Kesadaran merawat pengetahuan bersama: Momen berharga di Temu Penulis Yogyakarta
- Written by Lala Choirunnisa, Community Engagement Officer, The Conversation
Angin malam yang lembut menyambut kami ketika melangkah masuk ke sebuah toko buku di Kecamatan Ngemplak, Yogyakarta. Di lantai dua Solusi Buku, rak-rak penuh buku berdiri menjulang dengan lukisan Pramoedya Ananta Toer terpampang besar di tengahnya. Ada sesuatu yang menghangatkan hati dari pemandangan itu, sebuah pengingat tentang perjalanan panjang pengetahuan yang dibangun para pemikir dan terus dirawat hingga hari ini.
Malam itu, jantung saya berdegup sedikit lebih cepat ketika menyadari bahwa di ruangan inilah upaya merawat pengetahuan akan berlangsung, melalui perkumpulan akademisi untuk berkolaborasi bersama The Conversation Indonesia.
Temu Penulis di Yogyakarta ini bukan pertemuan pertama kami dengan para penulis. Setelah pertemuan di Jakarta[1], kami memilih persinggahan berikutnya di Yogyakarta, kota pendidikan yang selalu punya cara menghidupkan dialog intelektual.
Satu per satu tamu mulai berdatangan. Wajah-wajah baru saling menyapa, membawa energi positif yang menguar ke seluruh ruangan. Ketika diskusi dibuka, suasana pun langsung terasa akrab. Hayu Rahmitasari (Editor Pendidikan & Budaya TCID) dan Anggi M. Lubis (Editor in Chief TCID) hadir menjelaskan bagaimana tim editorial bekerja menerjemahkan penelitian menjadi artikel dan konten populer.
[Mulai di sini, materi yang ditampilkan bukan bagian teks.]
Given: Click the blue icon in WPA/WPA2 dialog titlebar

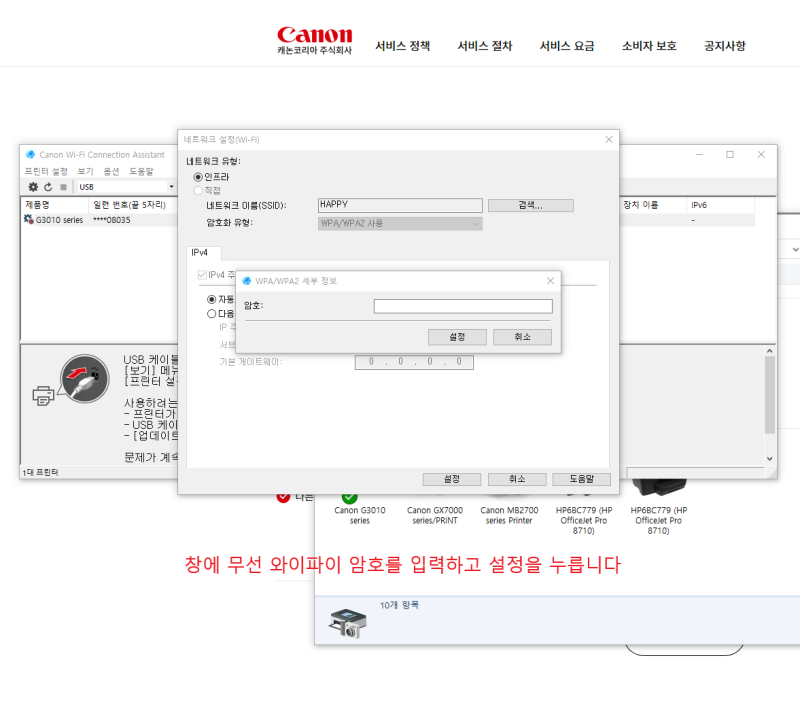Looking at the screenshot, I should (x=246, y=279).
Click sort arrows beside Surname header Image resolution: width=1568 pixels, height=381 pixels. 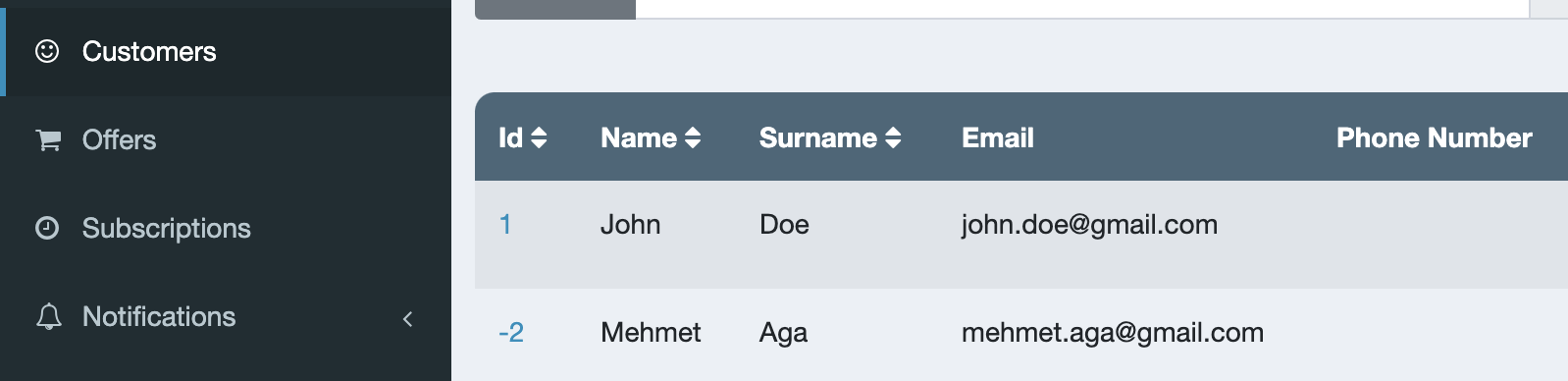click(893, 138)
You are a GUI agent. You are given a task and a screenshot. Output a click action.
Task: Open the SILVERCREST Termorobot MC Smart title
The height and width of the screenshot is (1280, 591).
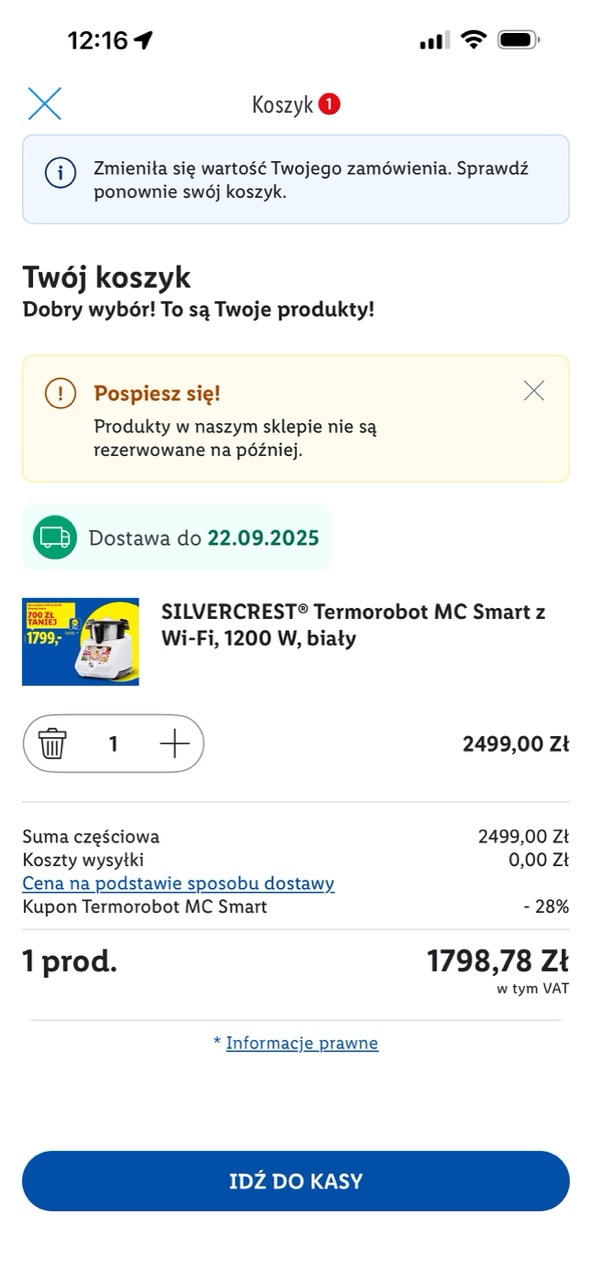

Bukan pekerjaan yang mudah, namun kami percaya bahwa ilmu pengetahuan membutuhkan jembatan agar dapat dimanfaatkan oleh khalayak.
Obrolan semakin hangat ketika kami masuk pada tantangan yang dihadapi akademisi dalam menulis artikel populer. Masthuriyah, mahasiswa doktoral Filsafat UGM, membuka kisahnya dengan jujur. Tulisan pertamanya di TCID melewati proses revisi yang tak singkat, bahkan sempat membuatnya ragu.
“Tiga hari kemudian dikasih feedback. Ini kok berat sekali. Sampai saya bilang ke mas editor, ‘Kalau tulisan saya nggak bagus, di-cancel saja.’ Tapi mas-nya bilang akan diperbaiki tata bahasanya,” ceritanya sambil tertawa.
Butuh tiga kali revisi hingga akhirnya artikelnya terbit[2]. Namun semua rasa lelah terbayar ketika artikelnya akhirnya dipuji oleh wartawan media besar.
Cerita Masthuriyah mengingatkan kami bahwa kolaborasi antara akademisi dan TCID adalah proses yang menuntut keberanian untuk belajar hal baru. Akademisi perlu mencoba gaya penulisan yang berbeda agar pengetahuannya mudah dipahami publik, sementara tim editor terus berpacu memahami penelitian-penelitian baru yang penting untuk disampaikan. Keduanya saling belajar, saling melengkapi.
Semakin malam, diskusi semakin hidup. Kami mendengar berbagai pandangan tentang mengapa sains perlu dibawa lebih dekat kepada publik. Tentang bagaimana penelitian tidak boleh berhenti sebagai dokumen akademik yang hanya tersimpan di repository atau perpustakaan kampus. Tentang harapan agar ilmu pengetahuan bisa benar-benar memberi manfaat.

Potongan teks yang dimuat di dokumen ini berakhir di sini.